Patent Troll Blackbird's patent is invalidated in fight with Cloudflare.
We're happy to report that earlier today, the United States District Court for the Northern District of California dismissed the case that Blackbird brought against Cloudflare. In a two-page order (copied below) Judge Vince Chhabria noted that "[a]bstract ideas are not patentable" and then held that Blackbird's attempted assertion of the patent "attempts to monopolize the abstract idea of monitoring a preexisting data stream between a server" and is invalid as a matter of law. That means that Blackbird loses no matter what the facts of the case would have been.
Before the court ever even considered Cloudflare's actions, it found that the supposed innovation reflected in Blackbird's patent was too abstract to have been protectable in the first place. This means that the case against Cloudflare could not continue, but further, that the patent is completely invalid and Blackbird cannot use it to sue ANYONE in the future.

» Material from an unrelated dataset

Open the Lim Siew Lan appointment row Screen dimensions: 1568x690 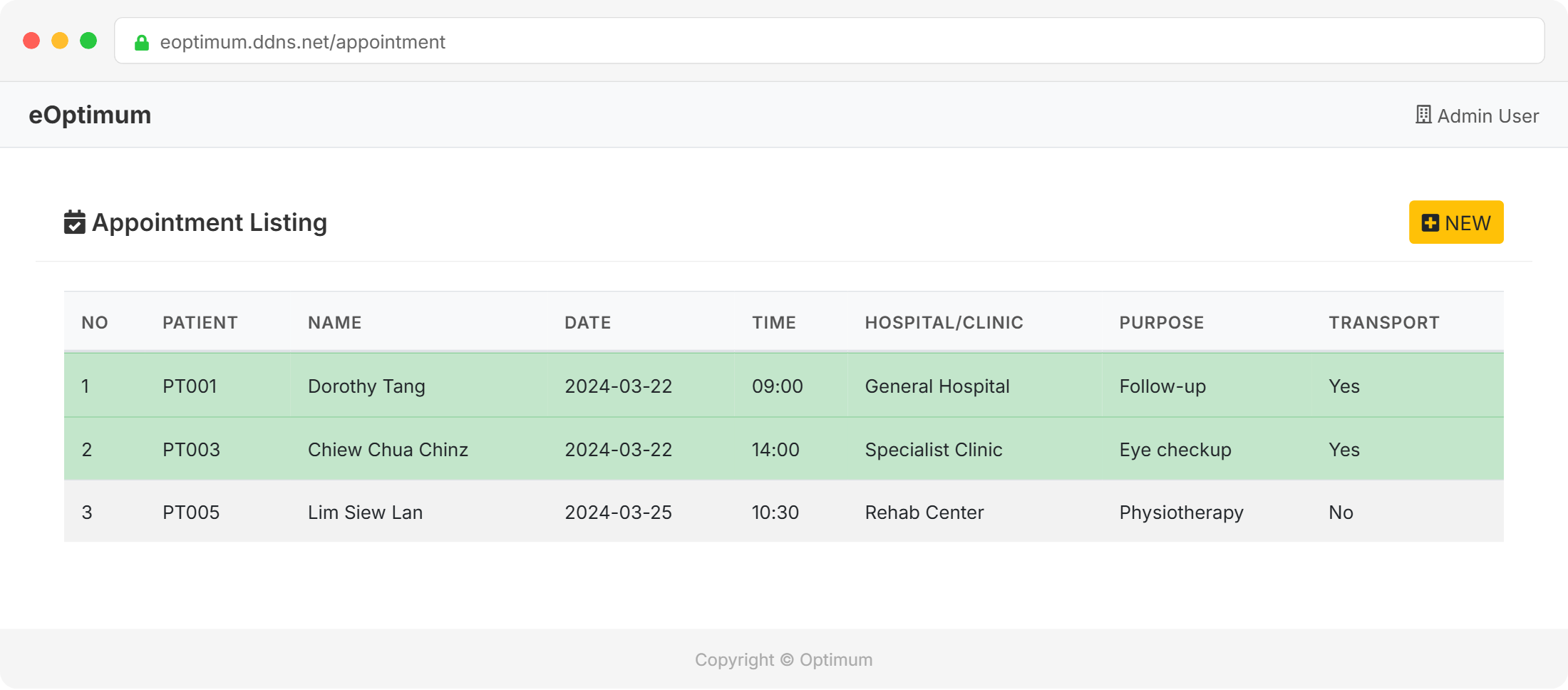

All of this only confirms the position we've taken from the beginning with regard to the way that Blackbird and other patent trolls operate. Blackbird acquired an absurdly broad patent from an inventor that had apparently never attempted to turn that patent into a business that made products, hired people, or paid taxes. And Blackbird used that patent to harass at least three companies that are in the business of making products and contributing to the economy.
(Score: 3, Interesting) by maxwell demon on Tuesday February 13 2018, @10:41PM
I don't know the legal definition, but I'd say the litmus test for abstraction should be: Can you build a product solely using the information of the patent together with state-of-the-art technology? If not, then it is abstract and should not be a patent.
The Tao of math: The numbers you can count are not the real numbers.